What the court said, and they were relying on the need to be proportionate that comes from the Human Rights Act…this balance between Article 8 and Article 10 (freedom of expression)… and they said that there were far too many images available worldwide today to expect publishers to check every image for similarity.

Effectively, there are far too many images available worldwide to expect publishers to check for similarity. To expect that would be disproportionate.

In that case, for photographs, the case got no further.

26
Q

Knuppfer v London Express Newspapers (1944)

A

(Statement must refer to the claimant - group)

A story about a Russian political group that existed between the wars — the Maldo Russ. There was a defamatory statement made about Maldo Russ, but worldwide the group ran to several thousand members or is. What the court said was that this defamatory statement couldn’t possibly refer to every single member of the group. The group was just too wide. So, individuals could not bring a claim.

27
Q

Tilbrook v Parr

A

(Statement must refer to the claimant - group)

It was a statement about the English Democrats, affectively alleging that they were racists. As a group, they run to several thousand as well, so the chairman of the English Democrats was unable to bring a personal claim to defamation. The group was too wide, in a statement could not have possibly refer to each member of the group.

28
Q

Huth v Huth (1915)

A

(Statement must be published)

A letter was written saying quite nasty things about the claimant. It was addressed to the claimant, but it was opened by the butler. The butler read it.

It was not reasonably foreseeable that the butler would read your letter.

29
Q

Theaker v Richardson (1962)

A

(Statement must be published)

There was a letter written about the claimant -containing nasty allegations, and this time it was her husband who opened and read it.
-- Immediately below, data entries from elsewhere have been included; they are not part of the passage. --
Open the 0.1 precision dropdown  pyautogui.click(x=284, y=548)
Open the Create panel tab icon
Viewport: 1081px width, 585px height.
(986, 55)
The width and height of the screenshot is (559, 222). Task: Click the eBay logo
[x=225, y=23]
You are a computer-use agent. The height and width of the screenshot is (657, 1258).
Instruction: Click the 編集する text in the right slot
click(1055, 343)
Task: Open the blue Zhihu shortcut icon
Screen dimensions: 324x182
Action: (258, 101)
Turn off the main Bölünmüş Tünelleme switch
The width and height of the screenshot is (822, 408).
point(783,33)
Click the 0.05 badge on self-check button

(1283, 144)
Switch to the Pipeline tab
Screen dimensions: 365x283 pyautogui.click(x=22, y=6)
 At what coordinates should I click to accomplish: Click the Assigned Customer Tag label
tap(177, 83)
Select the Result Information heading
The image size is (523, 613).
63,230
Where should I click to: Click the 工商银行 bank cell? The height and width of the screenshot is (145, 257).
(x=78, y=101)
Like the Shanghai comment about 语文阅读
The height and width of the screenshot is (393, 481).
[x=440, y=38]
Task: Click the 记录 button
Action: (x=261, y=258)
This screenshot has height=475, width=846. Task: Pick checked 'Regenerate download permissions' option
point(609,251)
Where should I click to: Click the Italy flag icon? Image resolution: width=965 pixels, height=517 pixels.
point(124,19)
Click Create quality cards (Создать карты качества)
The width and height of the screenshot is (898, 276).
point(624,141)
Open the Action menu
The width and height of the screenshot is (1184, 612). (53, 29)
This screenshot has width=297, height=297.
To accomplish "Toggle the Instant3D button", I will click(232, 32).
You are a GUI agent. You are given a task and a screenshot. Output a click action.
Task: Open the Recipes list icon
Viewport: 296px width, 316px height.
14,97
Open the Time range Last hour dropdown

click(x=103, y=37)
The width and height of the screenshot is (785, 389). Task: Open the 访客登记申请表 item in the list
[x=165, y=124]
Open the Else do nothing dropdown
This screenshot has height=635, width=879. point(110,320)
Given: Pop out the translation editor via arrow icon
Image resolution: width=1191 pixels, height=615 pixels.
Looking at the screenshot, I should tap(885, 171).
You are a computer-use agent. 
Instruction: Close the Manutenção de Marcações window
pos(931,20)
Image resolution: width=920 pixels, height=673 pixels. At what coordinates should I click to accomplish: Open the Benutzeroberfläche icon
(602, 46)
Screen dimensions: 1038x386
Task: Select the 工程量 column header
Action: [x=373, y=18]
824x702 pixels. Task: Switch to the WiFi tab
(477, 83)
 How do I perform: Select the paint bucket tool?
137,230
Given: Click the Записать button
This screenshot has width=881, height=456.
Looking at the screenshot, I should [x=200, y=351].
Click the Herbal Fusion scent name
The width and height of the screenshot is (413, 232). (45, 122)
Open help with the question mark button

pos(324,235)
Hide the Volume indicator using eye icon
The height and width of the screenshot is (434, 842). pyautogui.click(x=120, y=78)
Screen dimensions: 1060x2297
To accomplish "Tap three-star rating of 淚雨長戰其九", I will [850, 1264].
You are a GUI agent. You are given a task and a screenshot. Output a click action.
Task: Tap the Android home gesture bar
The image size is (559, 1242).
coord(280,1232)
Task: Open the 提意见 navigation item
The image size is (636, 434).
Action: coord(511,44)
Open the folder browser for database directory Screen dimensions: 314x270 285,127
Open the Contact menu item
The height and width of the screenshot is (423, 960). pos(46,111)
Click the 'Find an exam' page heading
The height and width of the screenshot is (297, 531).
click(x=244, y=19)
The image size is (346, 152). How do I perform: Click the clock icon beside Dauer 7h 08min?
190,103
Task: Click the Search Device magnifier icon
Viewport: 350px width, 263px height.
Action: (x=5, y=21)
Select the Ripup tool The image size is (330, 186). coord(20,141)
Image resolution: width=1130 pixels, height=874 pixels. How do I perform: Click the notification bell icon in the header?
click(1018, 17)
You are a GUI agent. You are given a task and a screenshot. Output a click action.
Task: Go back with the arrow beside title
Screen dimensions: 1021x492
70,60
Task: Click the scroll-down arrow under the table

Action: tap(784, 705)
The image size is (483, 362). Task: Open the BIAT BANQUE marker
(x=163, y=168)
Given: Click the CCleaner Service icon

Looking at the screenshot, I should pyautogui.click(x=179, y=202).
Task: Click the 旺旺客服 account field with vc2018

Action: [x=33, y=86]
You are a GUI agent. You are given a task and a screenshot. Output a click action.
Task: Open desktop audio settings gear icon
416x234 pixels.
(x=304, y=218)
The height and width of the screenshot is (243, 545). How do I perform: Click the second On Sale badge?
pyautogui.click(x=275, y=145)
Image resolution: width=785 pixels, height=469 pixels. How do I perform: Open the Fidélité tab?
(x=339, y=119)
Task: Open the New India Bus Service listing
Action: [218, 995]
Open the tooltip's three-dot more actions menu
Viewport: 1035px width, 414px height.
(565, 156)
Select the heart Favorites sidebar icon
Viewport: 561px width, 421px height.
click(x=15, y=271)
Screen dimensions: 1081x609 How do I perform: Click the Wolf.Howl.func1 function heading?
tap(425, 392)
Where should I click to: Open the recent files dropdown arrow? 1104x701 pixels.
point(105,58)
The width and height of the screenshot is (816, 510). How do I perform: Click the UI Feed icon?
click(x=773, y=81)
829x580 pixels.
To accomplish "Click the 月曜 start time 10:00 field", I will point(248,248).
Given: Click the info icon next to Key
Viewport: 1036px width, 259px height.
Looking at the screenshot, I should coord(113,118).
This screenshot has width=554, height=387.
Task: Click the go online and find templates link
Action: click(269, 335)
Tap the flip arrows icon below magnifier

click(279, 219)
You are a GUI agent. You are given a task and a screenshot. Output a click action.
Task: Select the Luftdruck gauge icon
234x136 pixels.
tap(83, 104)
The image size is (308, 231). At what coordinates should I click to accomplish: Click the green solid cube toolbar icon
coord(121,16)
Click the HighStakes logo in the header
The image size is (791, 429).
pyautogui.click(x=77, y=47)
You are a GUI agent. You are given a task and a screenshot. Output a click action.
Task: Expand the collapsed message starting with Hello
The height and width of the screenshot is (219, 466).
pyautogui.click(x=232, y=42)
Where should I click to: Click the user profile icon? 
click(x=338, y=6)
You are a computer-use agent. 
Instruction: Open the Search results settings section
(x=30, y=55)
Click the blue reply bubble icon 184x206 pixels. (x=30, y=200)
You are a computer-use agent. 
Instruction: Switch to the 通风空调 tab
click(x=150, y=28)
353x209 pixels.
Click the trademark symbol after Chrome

In 1962, for women, it was foreseeable that a woman’s private letters would be opened and read by her husband.

30
Q

Bunt v Tilley

A

(Statement must be published)

What the court said in this case was that Internet service providers would not be publishers.

31
Q

Section 8 Defamation Act 2013

A

The new Act brings in a single publication rule.

32
Q

McManus v Beckham [2002]

A

(Statement must be published)

This is about Victoria Beckham. She went into a memorabilia shop that was selling photographs purportedly signed by her husband. She was adamant that this was not his signature and that they were fakes. She said something to that effect to the shop owner. You can imagine the sort of language that she may have used. It was said, so slander, in a shop that this man was a fraud and that these were fakes, etc. Unfortunately, there were other people in the shop. So, this was not a private communication – she was overheard and very quickly the story got out to the press. So, what she said was repeated to the press who then published stories about it.

In this context she was the original speaker – the original publisher. The court said that because of her celebrity it was reasonably foreseeable that what she said, if overheard, would be repeated. So, she was potentially liable, not just for what she said, but also the later stories in the press.